> [Task to complete]: Pull out each line below that contains the string "range", matching case exactly.

(Records)
----------------------------------------

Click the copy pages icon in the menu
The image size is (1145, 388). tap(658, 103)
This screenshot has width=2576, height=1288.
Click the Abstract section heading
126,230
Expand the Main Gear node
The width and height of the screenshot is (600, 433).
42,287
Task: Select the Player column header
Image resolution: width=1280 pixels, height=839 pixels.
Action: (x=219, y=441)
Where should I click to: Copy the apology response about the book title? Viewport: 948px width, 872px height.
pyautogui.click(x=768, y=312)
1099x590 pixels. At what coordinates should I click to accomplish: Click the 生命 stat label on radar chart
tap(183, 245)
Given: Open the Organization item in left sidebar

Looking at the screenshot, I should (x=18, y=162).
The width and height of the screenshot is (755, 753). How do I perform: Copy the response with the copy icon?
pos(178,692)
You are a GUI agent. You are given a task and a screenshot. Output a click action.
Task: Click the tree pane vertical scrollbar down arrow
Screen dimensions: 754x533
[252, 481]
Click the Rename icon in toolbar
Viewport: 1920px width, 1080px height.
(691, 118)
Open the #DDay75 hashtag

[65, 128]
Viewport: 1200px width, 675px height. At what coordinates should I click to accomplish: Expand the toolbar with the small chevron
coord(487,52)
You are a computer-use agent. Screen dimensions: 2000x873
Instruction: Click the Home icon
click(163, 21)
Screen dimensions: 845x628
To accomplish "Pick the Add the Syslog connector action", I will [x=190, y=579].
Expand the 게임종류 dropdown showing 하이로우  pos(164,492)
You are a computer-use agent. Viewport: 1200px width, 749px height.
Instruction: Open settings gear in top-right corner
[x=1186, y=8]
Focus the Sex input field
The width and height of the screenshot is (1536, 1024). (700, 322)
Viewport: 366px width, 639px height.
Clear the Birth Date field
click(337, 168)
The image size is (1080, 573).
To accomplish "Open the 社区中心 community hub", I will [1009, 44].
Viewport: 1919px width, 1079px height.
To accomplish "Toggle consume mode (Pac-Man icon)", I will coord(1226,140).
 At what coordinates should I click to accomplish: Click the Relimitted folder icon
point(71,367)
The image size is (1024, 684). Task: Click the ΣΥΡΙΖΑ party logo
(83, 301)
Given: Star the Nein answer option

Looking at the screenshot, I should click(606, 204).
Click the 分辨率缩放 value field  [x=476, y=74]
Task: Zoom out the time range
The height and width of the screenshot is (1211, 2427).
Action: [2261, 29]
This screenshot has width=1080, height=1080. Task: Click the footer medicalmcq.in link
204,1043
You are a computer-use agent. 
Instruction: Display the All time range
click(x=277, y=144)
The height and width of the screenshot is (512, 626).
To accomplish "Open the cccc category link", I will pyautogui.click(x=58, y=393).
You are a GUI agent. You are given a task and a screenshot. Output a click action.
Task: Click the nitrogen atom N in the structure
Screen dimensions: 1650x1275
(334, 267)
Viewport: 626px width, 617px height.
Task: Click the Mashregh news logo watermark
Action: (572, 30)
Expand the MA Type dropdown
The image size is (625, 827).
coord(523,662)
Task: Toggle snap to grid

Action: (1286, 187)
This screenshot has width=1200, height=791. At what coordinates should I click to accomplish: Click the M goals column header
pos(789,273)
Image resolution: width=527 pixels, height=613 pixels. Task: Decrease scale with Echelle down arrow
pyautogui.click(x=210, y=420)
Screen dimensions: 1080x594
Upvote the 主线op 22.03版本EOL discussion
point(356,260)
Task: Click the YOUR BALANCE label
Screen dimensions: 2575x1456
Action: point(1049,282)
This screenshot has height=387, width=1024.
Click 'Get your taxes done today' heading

----------------------------------------

> [Response]:
Task: Zoom out the time range
Instruction: Display the All time range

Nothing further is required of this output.